=== REQUIRED TASK ===
Please express the rows below as a JSON list of strings, with one string per line and blank lines omitted.

━━━

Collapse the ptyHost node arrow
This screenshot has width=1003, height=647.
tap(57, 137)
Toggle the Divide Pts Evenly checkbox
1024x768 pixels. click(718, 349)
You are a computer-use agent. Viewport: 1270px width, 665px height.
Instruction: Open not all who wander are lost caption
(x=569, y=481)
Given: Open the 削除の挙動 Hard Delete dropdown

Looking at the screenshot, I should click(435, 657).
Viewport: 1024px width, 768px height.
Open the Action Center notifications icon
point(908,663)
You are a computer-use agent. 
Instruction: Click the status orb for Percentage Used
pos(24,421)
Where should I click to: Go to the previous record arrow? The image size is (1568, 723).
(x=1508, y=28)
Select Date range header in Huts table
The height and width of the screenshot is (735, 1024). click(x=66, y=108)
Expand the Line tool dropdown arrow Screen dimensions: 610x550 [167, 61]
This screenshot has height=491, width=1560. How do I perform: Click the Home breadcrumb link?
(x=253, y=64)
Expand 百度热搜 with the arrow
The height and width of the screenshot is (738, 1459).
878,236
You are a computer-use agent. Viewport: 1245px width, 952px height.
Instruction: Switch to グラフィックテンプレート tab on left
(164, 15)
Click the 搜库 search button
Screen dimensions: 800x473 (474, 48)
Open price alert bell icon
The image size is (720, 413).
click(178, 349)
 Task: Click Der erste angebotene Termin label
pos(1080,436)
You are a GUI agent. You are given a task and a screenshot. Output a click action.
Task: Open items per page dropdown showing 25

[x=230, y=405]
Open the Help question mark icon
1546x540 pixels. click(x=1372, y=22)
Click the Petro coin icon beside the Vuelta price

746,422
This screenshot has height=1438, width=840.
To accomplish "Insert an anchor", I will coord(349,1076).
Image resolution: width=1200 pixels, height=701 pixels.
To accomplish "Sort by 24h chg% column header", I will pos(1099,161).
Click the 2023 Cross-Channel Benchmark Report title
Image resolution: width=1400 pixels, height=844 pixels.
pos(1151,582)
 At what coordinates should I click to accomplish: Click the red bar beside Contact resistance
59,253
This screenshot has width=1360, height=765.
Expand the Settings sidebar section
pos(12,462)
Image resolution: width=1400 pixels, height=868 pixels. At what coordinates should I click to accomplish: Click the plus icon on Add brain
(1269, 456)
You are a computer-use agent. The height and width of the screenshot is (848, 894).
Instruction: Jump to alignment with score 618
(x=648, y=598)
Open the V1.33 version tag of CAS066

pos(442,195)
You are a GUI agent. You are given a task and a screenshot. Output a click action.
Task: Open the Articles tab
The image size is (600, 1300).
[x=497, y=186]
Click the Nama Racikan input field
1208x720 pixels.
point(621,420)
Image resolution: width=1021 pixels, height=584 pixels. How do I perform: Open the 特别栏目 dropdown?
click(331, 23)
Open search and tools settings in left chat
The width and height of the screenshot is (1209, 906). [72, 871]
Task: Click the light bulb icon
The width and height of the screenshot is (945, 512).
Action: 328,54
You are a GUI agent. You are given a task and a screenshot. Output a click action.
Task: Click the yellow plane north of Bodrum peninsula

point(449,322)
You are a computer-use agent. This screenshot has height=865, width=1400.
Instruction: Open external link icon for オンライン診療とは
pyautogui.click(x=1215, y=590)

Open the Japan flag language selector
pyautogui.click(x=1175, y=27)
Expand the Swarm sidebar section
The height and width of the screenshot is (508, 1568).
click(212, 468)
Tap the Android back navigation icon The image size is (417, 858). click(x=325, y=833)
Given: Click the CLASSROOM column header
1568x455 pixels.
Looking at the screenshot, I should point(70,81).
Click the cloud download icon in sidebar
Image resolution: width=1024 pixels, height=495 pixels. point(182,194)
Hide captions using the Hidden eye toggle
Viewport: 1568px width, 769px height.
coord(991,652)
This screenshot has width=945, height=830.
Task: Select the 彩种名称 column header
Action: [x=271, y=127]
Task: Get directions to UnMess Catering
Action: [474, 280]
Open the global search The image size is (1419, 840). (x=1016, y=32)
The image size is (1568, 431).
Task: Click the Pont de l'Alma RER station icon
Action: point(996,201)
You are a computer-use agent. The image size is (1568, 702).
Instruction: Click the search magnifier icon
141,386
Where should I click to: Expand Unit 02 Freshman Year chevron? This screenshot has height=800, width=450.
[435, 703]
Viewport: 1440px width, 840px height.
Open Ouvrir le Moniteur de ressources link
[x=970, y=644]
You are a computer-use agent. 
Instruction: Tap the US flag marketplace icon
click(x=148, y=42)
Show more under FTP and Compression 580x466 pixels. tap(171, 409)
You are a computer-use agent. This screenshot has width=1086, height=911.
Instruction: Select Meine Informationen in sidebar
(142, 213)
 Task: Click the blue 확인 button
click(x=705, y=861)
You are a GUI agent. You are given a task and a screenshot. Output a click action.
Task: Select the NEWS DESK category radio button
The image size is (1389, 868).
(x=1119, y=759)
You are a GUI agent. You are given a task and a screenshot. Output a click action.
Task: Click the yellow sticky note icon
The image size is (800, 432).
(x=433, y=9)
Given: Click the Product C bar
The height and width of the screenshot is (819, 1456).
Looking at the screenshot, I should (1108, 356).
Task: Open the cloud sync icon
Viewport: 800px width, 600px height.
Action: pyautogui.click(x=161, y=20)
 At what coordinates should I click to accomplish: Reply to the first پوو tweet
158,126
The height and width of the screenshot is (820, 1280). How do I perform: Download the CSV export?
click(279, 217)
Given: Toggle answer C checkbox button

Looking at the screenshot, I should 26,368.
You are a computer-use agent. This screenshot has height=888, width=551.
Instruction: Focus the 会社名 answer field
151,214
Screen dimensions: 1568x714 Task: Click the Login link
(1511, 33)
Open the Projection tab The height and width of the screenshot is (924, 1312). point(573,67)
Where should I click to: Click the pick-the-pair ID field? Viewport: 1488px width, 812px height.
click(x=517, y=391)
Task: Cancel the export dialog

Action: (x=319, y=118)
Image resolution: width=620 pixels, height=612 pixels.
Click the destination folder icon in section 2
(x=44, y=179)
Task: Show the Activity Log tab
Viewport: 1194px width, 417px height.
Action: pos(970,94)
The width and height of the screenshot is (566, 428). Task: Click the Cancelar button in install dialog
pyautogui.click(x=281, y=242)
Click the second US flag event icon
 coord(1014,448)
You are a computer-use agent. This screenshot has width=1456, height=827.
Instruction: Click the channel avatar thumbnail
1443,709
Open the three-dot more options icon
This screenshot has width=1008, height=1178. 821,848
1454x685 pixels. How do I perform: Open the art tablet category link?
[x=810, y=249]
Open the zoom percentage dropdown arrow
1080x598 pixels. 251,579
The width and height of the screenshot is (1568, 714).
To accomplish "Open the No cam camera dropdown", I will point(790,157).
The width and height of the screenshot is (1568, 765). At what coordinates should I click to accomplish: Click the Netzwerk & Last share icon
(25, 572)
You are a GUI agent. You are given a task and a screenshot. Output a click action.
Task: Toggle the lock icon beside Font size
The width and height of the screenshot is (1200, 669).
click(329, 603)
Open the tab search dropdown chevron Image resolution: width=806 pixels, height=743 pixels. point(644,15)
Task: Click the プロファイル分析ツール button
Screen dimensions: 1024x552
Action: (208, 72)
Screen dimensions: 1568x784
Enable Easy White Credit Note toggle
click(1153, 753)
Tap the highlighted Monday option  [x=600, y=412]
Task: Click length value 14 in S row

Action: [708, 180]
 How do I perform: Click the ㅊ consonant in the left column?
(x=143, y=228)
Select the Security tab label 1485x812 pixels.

━━━

=== RESPONSE TO THIS TASK ===
[
  "Collapse the ptyHost node arrow",
  "This screenshot has width=1003, height=647.",
  "tap(57, 137)",
  "Toggle the Divide Pts Evenly checkbox",
  "1024x768 pixels. click(718, 349)",
  "You are a computer-use agent. Viewport: 1270px width, 665px height.",
  "Instruction: Open not all who wander are lost caption",
  "(x=569, y=481)",
  "Given: Open the 削除の挙動 Hard Delete dropdown",
  "Looking at the screenshot, I should click(435, 657).",
  "Viewport: 1024px width, 768px height.",
  "Open the Action Center notifications icon",
  "point(908,663)",
  "You are a computer-use agent. ",
  "Instruction: Click the status orb for Percentage Used",
  "pos(24,421)",
  "Where should I click to: Go to the previous record arrow? The image size is (1568, 723).",
  "(x=1508, y=28)",
  "Select Date range header in Huts table",
  "The height and width of the screenshot is (735, 1024). click(x=66, y=108)",
  "Expand the Line tool dropdown arrow Screen dimensions: 610x550 [167, 61]",
  "This screenshot has height=491, width=1560. How do I perform: Click the Home breadcrumb link?",
  "(x=253, y=64)",
  "Expand 百度热搜 with the arrow",
  "The height and width of the screenshot is (738, 1459).",
  "878,236",
  "You are a computer-use agent. Viewport: 1245px width, 952px height.",
  "Instruction: Switch to グラフィックテンプレート tab on left",
  "(164, 15)",
  "Click the 搜库 search button",
  "Screen dimensions: 800x473 (474, 48)",
  "Open price alert bell icon",
  "The image size is (720, 413).",
  "click(178, 349)",
  " Task: Click Der erste angebotene Termin label",
  "pos(1080,436)",
  "You are a GUI agent. You are given a task and a screenshot. Output a click action.",
  "Task: Open items per page dropdown showing 25",
  "[x=230, y=405]",
  "Open the Help question mark icon",
  "1546x540 pixels. click(x=1372, y=22)",
  "Click the Petro coin icon beside the Vuelta price",
  "746,422",
  "This screenshot has height=1438, width=840.",
  "To accomplish \"Insert an anchor\", I will coord(349,1076).",
  "Image resolution: width=1200 pixels, height=701 pixels.",
  "To accomplish \"Sort by 24h chg% column header\", I will pos(1099,161).",
  "Click the 2023 Cross-Channel Benchmark Report title",
  "Image resolution: width=1400 pixels, height=844 pixels.",
  "pos(1151,582)",
  " At what coordinates should I click to accomplish: Click the red bar beside Contact resistance",
  "59,253",
  "This screenshot has width=1360, height=765.",
  "Expand the Settings sidebar section",
  "pos(12,462)",
  "Image resolution: width=1400 pixels, height=868 pixels. At what coordinates should I click to accomplish: Click the plus icon on Add brain",
  "(1269, 456)",
  "You are a computer-use agent. The height and width of the screenshot is (848, 894).",
  "Instruction: Jump to alignment with score 618",
  "(x=648, y=598)",
  "Open the V1.33 version tag of CAS066",
  "pos(442,195)",
  "You are a GUI agent. You are given a task and a screenshot. Output a click action.",
  "Task: Open the Articles tab",
  "The image size is (600, 1300).",
  "[x=497, y=186]",
  "Click the Nama Racikan input field",
  "1208x720 pixels.",
  "point(621,420)",
  "Image resolution: width=1021 pixels, height=584 pixels. How do I perform: Open the 特别栏目 dropdown?",
  "click(331, 23)",
  "Open search and tools settings in left chat",
  "The width and height of the screenshot is (1209, 906). [72, 871]",
  "Task: Click the light bulb icon",
  "The width and height of the screenshot is (945, 512).",
  "Action: 328,54",
  "You are a GUI agent. You are given a task and a screenshot. Output a click action.",
  "Task: Click the yellow plane north of Bodrum peninsula",
  "point(449,322)",
  "You are a computer-use agent. This screenshot has height=865, width=1400.",
  "Instruction: Open external link icon for オンライン診療とは",
  "pyautogui.click(x=1215, y=590)",
  "Open the Japan flag language selector",
  "pyautogui.click(x=1175, y=27)",
  "Expand the Swarm sidebar section",
  "The height and width of the screenshot is (508, 1568).",
  "click(212, 468)",
  "Tap the Android back navigation icon The image size is (417, 858). click(x=325, y=833)",
  "Given: Click the CLASSROOM column header",
  "1568x455 pixels.",
  "Looking at the screenshot, I should point(70,81).",
  "Click the cloud download icon in sidebar",
  "Image resolution: width=1024 pixels, height=495 pixels. point(182,194)",
  "Hide captions using the Hidden eye toggle",
  "Viewport: 1568px width, 769px height.",
  "coord(991,652)",
  "This screenshot has width=945, height=830.",
  "Task: Select the 彩种名称 column header",
  "Action: [x=271, y=127]",
  "Task: Get directions to UnMess Catering",
  "Action: [474, 280]",
  "Open the global search The image size is (1419, 840). (x=1016, y=32)",
  "The image size is (1568, 431).",
  "Task: Click the Pont de l'Alma RER station icon",
  "Action: point(996,201)",
  "You are a computer-use agent. The image size is (1568, 702).",
  "Instruction: Click the search magnifier icon",
  "141,386",
  "Where should I click to: Expand Unit 02 Freshman Year chevron? This screenshot has height=800, width=450.",
  "[435, 703]",
  "Viewport: 1440px width, 840px height.",
  "Open Ouvrir le Moniteur de ressources link",
  "[x=970, y=644]",
  "You are a computer-use agent. ",
  "Instruction: Tap the US flag marketplace icon",
  "click(x=148, y=42)",
  "Show more under FTP and Compression 580x466 pixels. tap(171, 409)",
  "You are a computer-use agent. This screenshot has width=1086, height=911.",
  "Instruction: Select Meine Informationen in sidebar",
  "(142, 213)",
  " Task: Click the blue 확인 button",
  "click(x=705, y=861)",
  "You are a GUI agent. You are given a task and a screenshot. Output a click action.",
  "Task: Select the NEWS DESK category radio button",
  "The image size is (1389, 868).",
  "(x=1119, y=759)",
  "You are a GUI agent. You are given a task and a screenshot. Output a click action.",
  "Task: Click the yellow sticky note icon",
  "The image size is (800, 432).",
  "(x=433, y=9)",
  "Given: Click the Product C bar",
  "The height and width of the screenshot is (819, 1456).",
  "Looking at the screenshot, I should (1108, 356).",
  "Task: Open the cloud sync icon",
  "Viewport: 800px width, 600px height.",
  "Action: pyautogui.click(x=161, y=20)",
  " At what coordinates should I click to accomplish: Reply to the first پوو tweet",
  "158,126",
  "The height and width of the screenshot is (820, 1280). How do I perform: Download the CSV export?",
  "click(279, 217)",
  "Given: Toggle answer C checkbox button",
  "Looking at the screenshot, I should 26,368.",
  "You are a computer-use agent. This screenshot has height=888, width=551.",
  "Instruction: Focus the 会社名 answer field",
  "151,214",
  "Screen dimensions: 1568x714 Task: Click the Login link",
  "(1511, 33)",
  "Open the Projection tab The height and width of the screenshot is (924, 1312). point(573,67)",
  "Where should I click to: Click the pick-the-pair ID field? Viewport: 1488px width, 812px height.",
  "click(x=517, y=391)",
  "Task: Cancel the export dialog",
  "Action: (x=319, y=118)",
  "Image resolution: width=620 pixels, height=612 pixels.",
  "Click the destination folder icon in section 2",
  "(x=44, y=179)",
  "Task: Show the Activity Log tab",
  "Viewport: 1194px width, 417px height.",
  "Action: pos(970,94)",
  "The width and height of the screenshot is (566, 428). Task: Click the Cancelar button in install dialog",
  "pyautogui.click(x=281, y=242)",
  "Click the second US flag event icon",
  " coord(1014,448)",
  "You are a computer-use agent. This screenshot has width=1456, height=827.",
  "Instruction: Click the channel avatar thumbnail",
  "1443,709",
  "Open the three-dot more options icon",
  "This screenshot has width=1008, height=1178. 821,848",
  "1454x685 pixels. How do I perform: Open the art tablet category link?",
  "[x=810, y=249]",
  "Open the zoom percentage dropdown arrow",
  "1080x598 pixels. 251,579",
  "The width and height of the screenshot is (1568, 714).",
  "To accomplish \"Open the No cam camera dropdown\", I will point(790,157).",
  "The width and height of the screenshot is (1568, 765). At what coordinates should I click to accomplish: Click the Netzwerk & Last share icon",
  "(25, 572)",
  "You are a GUI agent. You are given a task and a screenshot. Output a click action.",
  "Task: Toggle the lock icon beside Font size",
  "The width and height of the screenshot is (1200, 669).",
  "click(329, 603)",
  "Open the tab search dropdown chevron Image resolution: width=806 pixels, height=743 pixels. point(644,15)",
  "Task: Click the プロファイル分析ツール button",
  "Screen dimensions: 1024x552",
  "Action: (208, 72)",
  "Screen dimensions: 1568x784",
  "Enable Easy White Credit Note toggle",
  "click(1153, 753)",
  "Tap the highlighted Monday option  [x=600, y=412]",
  "Task: Click length value 14 in S row",
  "Action: [708, 180]",
  " How do I perform: Click the ㅊ consonant in the left column?",
  "(x=143, y=228)",
  "Select the Security tab label 1485x812 pixels."
]